Demick received the prestigious George Polk Award as well as the Robert F. Kennedy Journalism Award for her reporting from Sarajevo. She was a finalist for the Pulitzer Prize for international reporting. In 1996, her book, ‘Logavina Street: Life and Death in a Sarajevo Neighborhood,’ was published and received excellent critical notice.

Last month, she and hundreds of other reporters who covered the war had a reunion in Sarajevo to mark the war’s beginning in April 1992. A revised edition of ‘Logavina Street’ was recently released with a new preface, final chapter and epilogue.

We talked to Demick, now the Beijing correspondent for the Los Angeles Times, about the process of revisiting, in her book and in person.

Jacket Copy: What was the original idea for your reporting from Logavina Street?

Barbara Demick: To allow readers to grasp the enormity of what was happening, I picked one street and followed the residents as they tried to cope under the siege.

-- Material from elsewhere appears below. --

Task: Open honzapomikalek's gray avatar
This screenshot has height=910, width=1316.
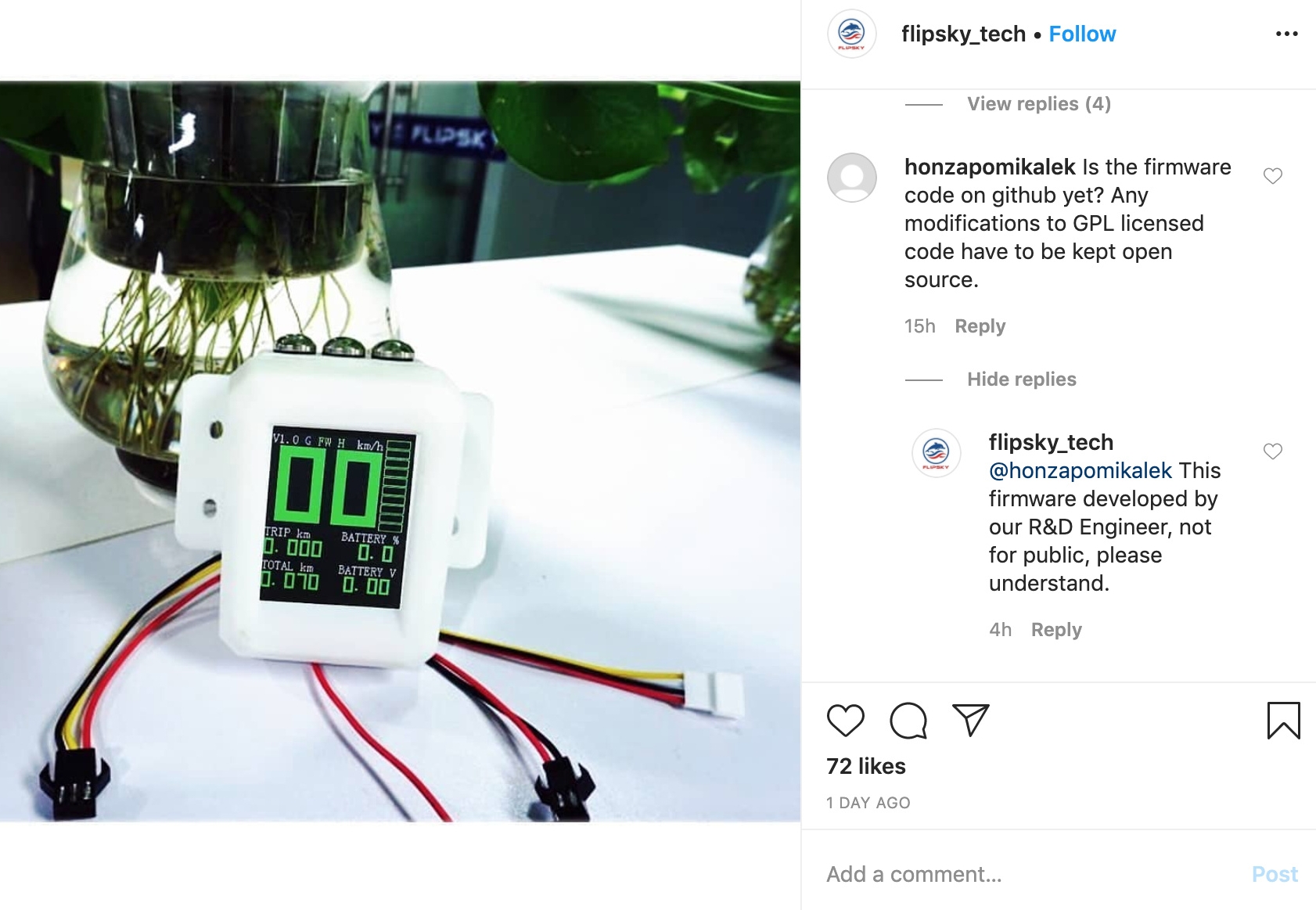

Logavina is a beautiful street with slender, white minarets over red rooftops, rising into the mountains from the old downtown. Near the foot of the street are Catholic and Orthodox churches and a synagogue. We followed a teenage girl whose parents had been decapitated by a mortar shell as they collected water, a volunteer policeman and his young sons, a doctor, a dentist, a general who happened to be an ethnic Serb. Although Bosnian Serb nationalists were responsible for the siege, Logavina still had quite a few Serb families who remained during the war and rejected ethnic extremism. The project was very innovative at the time. Although many others had covered the hardships of Sarajevo, we always wrote about the same people so that readers came to know them. It was a bit of a soap opera set in wartime.

Advertisement

Barbara Demick continues after the jump.

Why go back to Sarajevo? As journalists covering the war, we lived under almost the same siege conditions as the Sarajevans and so we bonded with the people. I wanted to check in to see what happened to them. Bosnia was also a powerful cause for the people of my generation, who believed in multi-ethnicity. I remember that Susan Sontag [who went to Sarajevo to stage a production of ‘Waiting for Godot’] likened it to the Spanish Civil War, summing up the opposing forces of the era. Bosnia is seldom in the news nowadays -- its horrors buried by Rwanda, Iraq, Afghanistan. In foreign policy circles, however, people often refer to Bosnia in discussions about the international community’s responsibilities to prevent crimes against humanity. Last month was the 20th anniversary of the beginning of the war, April 6, 1992. It was a very emotional time for us and for Sarajevans. On the anniversary itself, they set out 11,541 empty red plastic chairs along the main drag, for all of the people who were killed in the city. There were small chairs for the children, and people put down teddy bears and toys. JC: How did living there 20 years ago change you?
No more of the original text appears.